++++ Excerpt to read ++++

Jumping the Stark.
The first IRON MAN movie was a planet-crusher. IRON MAN 2, well, maybe it could crush a small moon or something. It’s still a full-fledged, fun-filled ferrous romp, but, like all superhero sequels, suffers from cramming us with characters and classic storylines in its desperate need to impress. My hole feels stretched. Not in that good way either.
IRON MAN 2 opens in exhilaration: over AC/DC’s Shoot To Thrill, Iron Man jets through night skies over city lights, camera/we on his steel shoulders, feeling the weight of the armor, the gut-thumping power of the afterburners in his boots, inhaling the burning breeze as he plummets like a missile into a packed amphitheater, landing onstage in a pose that can only be described as THOOM! You don’t applaud an entrance like that. You throw panties.

War Vegetable
Machines clack his costume off his body as an Iron Chick chorus line (in tiny faux-metal undies) dances behind him. Billionaire playboy Tony Stark emerges (Robert Downey Jr., once again bringing his breezy brio) to open the Stark Technology Expo.
Half a world away, in a dank Russian lab with no windows, Ivan Vanko (scary Mickey Rourke, body-tatted like Motley Crue and still pumped from his WRESTLER role like a balloon float gone awry) plots revenge on Stark for Stark’s dad stealing tech ideas from Ivan’s dad. He becomes supervillain Whiplash and scares everyone by carving Tony’s racing car in half with his electric whips and showing off his puffy muscles.

++++ Available data ++++

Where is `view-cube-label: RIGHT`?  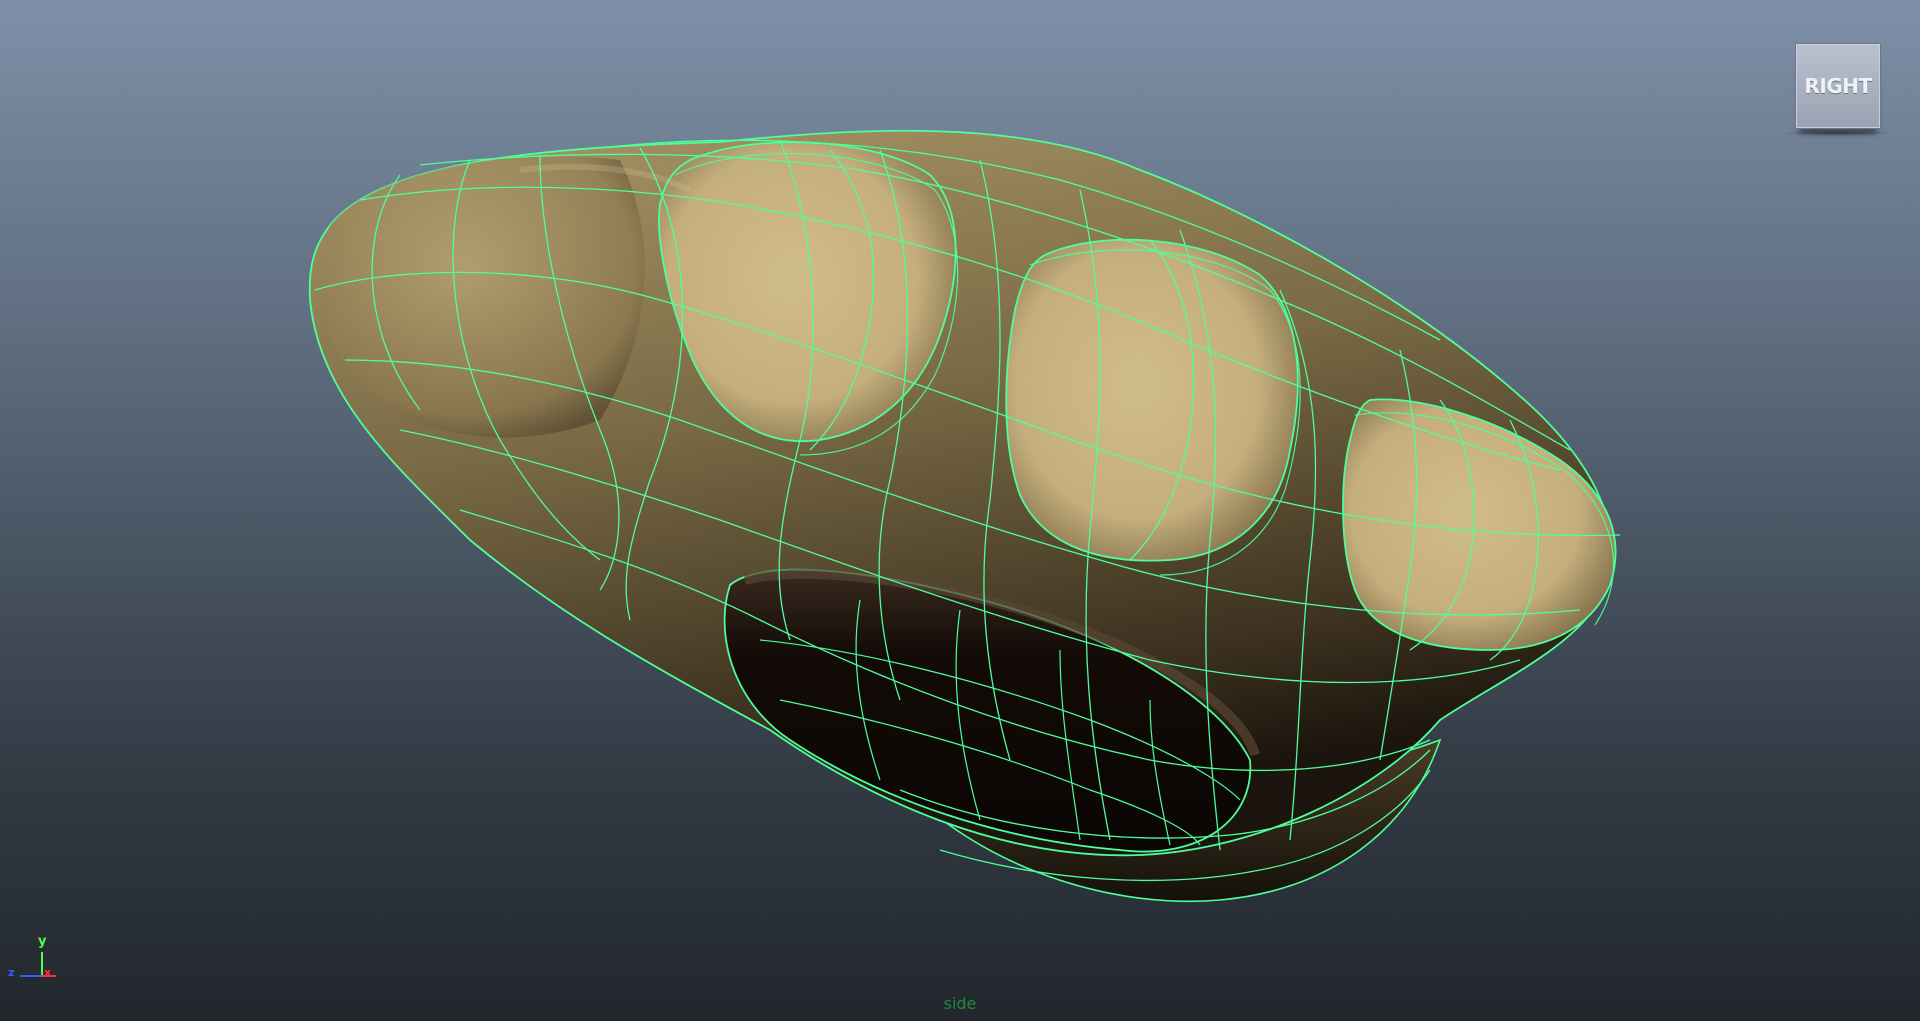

++++

» Tasks for this exercise
[A] Summarize the Iron Man 2 review in two sentences.
[B] Please rewrite the Iron Man 2 review starting at "IRON MAN 2 opens" and ending at "Stark Technology Expo.", swapping "amphitheater" for "arena".
[C] Write the next part of the Iron Man 2 review, picking up after its final sentence.

» Task answers
[A] The review calls IRON MAN 2 a fun sequel that falls short of the first film because, like all superhero sequels, it crams in characters and classic storylines in a desperate need to impress. It opens with Iron Man plunging into a packed amphitheater so that Tony Stark can open the Stark Technology Expo, while in Russia Ivan Vanko plots revenge on Stark as the supervillain Whiplash because Stark's dad stole tech ideas from Ivan's dad.

[B]
IRON MAN 2 opens in exhilaration: over AC/DC’s Shoot To Thrill, Iron Man jets through night skies over city lights, camera/we on his steel shoulders, feeling the weight of the armor, the gut-thumping power of the afterburners in his boots, inhaling the burning breeze as he plummets like a missile into a packed arena, landing onstage in a pose that can only be described as THOOM! You don’t applaud an entrance like that. You throw panties.

War Vegetable
Machines clack his costume off his body as an Iron Chick chorus line (in tiny faux-metal undies) dances behind him. Billionaire playboy Tony Stark emerges (Robert Downey Jr., once again bringing his breezy brio) to open the Stark Technology Expo.

[C]
Everyone wants a piece of the Iron. Garry Shandling, excellent as a snide congressman, impotently orders Stark – who doesn’t take him seriously – to turn over the Iron Man technology to the military; while sleazy Justin Hammer (Sam Rockwell), the government’s tech bitch, tries to duplicate the armor for military use, i.e. killing. (Of what other use is the military?)
Hammer allies with Whiplash to unleash an army of robots which ultimately keeps the effects team up all night rendering CGI. IRON MAN 2 shows us both ends of the crime spectrum – white collar (Hammer’s Machiavellian corporate moves) and blue collar (Whiplash bash, with enough macho metal punching to keep the simpletons happy).
Don Cheadle replaces Terrence Howard as Rhodey, Stark’s military liaison and best friend. And gets to kick ass as the heavily-armed “second Iron Man” called War Machine.
Stan Lee is Larry King.
Paul Bettany once again voices J.A.R.V.I.S., Tony Stark’s 3D hologram supercomputer that makes Bruce Wayne’s bat-computer look like Pong. It is everywhere it needs to be, doing everything it is told to do – like an ideal version of a chick. In Spielberg’s MINORITY REPORT (2002), when Tom Cruise flapped his hands in the air accessing information, it looked “futuristic” and unattainable, and though Stark’s holograms are miles above MINORITY’S technology, yet we feel that this kind of technology might exist today in some secret gub’mint facility.

“Tony, you’re gonna play them drums good – or else!”
It’s amusing to see how naturally director Jon Favreau slots into blockbuster mode – remember this was the indie guy who made SWINGERS (1996) and hosted actors’ chats in DINNER FOR FIVE (2001).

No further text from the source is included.